New Little King’s Story opens with your castle under attack by a mysterious foe, and has you taking on the role of the king and fleeing with the remains of your court. Escaping to the outskirts of your kingdom you are met by a few of your trusted advisers,who train you in the basic tutorials of the game. Over the course of many hours of gameplay your objective is to restore the kingdom to its previous glory by earning enough money to build guilds, hospitals, churches, schools and more. But the only way you can do that is to explore the countryside, killing monsters and finding treasure along the way, but you are not alone in this journey and that’s where things get interesting.

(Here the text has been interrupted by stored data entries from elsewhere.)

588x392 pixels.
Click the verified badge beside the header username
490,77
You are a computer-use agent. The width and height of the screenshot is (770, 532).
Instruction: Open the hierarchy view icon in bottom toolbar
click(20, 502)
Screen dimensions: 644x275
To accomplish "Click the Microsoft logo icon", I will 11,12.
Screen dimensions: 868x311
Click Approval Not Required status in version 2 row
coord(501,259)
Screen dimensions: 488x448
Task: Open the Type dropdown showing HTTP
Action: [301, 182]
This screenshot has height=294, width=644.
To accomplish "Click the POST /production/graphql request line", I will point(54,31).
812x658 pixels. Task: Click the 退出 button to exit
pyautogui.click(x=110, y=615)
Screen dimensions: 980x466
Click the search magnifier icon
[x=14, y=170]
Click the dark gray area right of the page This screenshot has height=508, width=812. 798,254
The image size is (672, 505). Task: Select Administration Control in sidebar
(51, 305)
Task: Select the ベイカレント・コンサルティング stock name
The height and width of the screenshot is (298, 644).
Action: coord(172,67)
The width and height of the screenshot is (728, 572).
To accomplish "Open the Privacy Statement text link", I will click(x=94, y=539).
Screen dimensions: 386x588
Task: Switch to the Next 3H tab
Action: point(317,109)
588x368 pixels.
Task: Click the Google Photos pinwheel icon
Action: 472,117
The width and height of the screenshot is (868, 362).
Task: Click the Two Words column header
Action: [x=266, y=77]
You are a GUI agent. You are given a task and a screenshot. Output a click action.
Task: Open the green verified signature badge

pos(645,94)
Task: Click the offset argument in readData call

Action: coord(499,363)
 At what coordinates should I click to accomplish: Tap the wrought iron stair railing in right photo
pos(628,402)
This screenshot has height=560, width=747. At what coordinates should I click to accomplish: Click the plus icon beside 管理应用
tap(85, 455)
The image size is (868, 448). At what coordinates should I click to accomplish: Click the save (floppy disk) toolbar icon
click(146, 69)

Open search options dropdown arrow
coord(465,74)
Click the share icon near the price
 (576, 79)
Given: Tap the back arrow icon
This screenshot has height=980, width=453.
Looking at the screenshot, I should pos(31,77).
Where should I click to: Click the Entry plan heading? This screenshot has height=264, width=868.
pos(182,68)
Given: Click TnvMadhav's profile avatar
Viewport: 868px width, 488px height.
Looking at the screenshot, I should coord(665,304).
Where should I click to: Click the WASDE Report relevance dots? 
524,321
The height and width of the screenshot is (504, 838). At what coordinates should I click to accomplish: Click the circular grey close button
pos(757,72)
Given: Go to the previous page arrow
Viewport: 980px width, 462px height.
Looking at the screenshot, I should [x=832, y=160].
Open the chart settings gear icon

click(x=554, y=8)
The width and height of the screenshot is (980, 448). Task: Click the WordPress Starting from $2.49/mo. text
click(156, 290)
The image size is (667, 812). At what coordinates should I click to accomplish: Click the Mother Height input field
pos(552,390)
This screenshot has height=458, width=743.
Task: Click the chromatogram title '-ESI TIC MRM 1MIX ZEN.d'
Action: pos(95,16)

Much like Pikmin, the King can recruit local citizens, lead them around and give them certain jobs to do. You have the choice of which jobs you want to assign to the villagers; farmers can help you dig holes that may reveal treasure, carpenters will aid you in building bridges to cross over into new territories, and soldiers, naturally, help you fight the monsters that roam the world. Half of the fun is trying to find the right combination before you head out to explore the game’s environment, but be warned: you will lose plenty of trained citizens if you’re not prepared in battle.

Death comes often in New Little King’s Story, and with a steep incline in difficulty the game frequently amps up the amount of enemies on-screen as well as strengthening their defenses. A wide variety of adversaries ranging from bizarrely-winged bovines to enormous chickens will befall you at every turn, and finding a good mix of short and long-ranged attacks will keep you from meeting an untimely death. Losing in battle will send you back to your throne room, and your troop of citizens to the hospital to recover.

The occasionally frustrating difficulty is exacerbated by infuriating controls. It is easy to line up your group according to how you want them to attack or other tasks, but sending them to the correct destination is another thing entirely. Neither using the analog stick or touch screen controls make it easy for the King to point his followers the right way, and a lot of the time you end up sending them crashing into a wall or even the wrong enemy. Only a couple of hours into the campaign the amount of enemies increases drastically, and sending your soldiers head on into the unknown because of poorly-designed controls is extremely annoying.

From the get-go you are given tutorial after tutorial on everything from creating new buildings to assigning roles for your citizens, but after those couple of hours are out of the way you’re left to learn things for yourself – and with no training on battle formations or tactics things can get pretty hazy from there on out. This, coupled with a poorly explained use of alchemy to help you enchant your weapons, as well as vague descriptions on side quests, leaves you puzzled as to why the developers didn’t put more into what could have been a well-crafted world, and possibly a continuing franchise.

Graphically it looks fine for a handheld game, and the game’s cutscenes have benefited from some redesign since the original. The Wii title featured a child-like King, but here in the Vita version he is made to look much older. Every character has been given an anime look to them during cutscenes, while in gameplay they have a more chibi design to them. The overall look is pretty, but it does rather fail in comparison to others on the Vita’s downloadable roster, like the visuals of Escape Plan for instance.

Even though the difficulty and the controls in New Little King’s Story may have you gripping your Vita a little too tightly at times, its undeniable charm and deep campaign are capable of reeling you back in. It’s far from perfect, and with its price tag of $40 in the U.S. it may turn off many who comes across it on the Vita’s PSN store – but it still offers a neat experience, and is worth checking out if you enjoy a decent strategy title.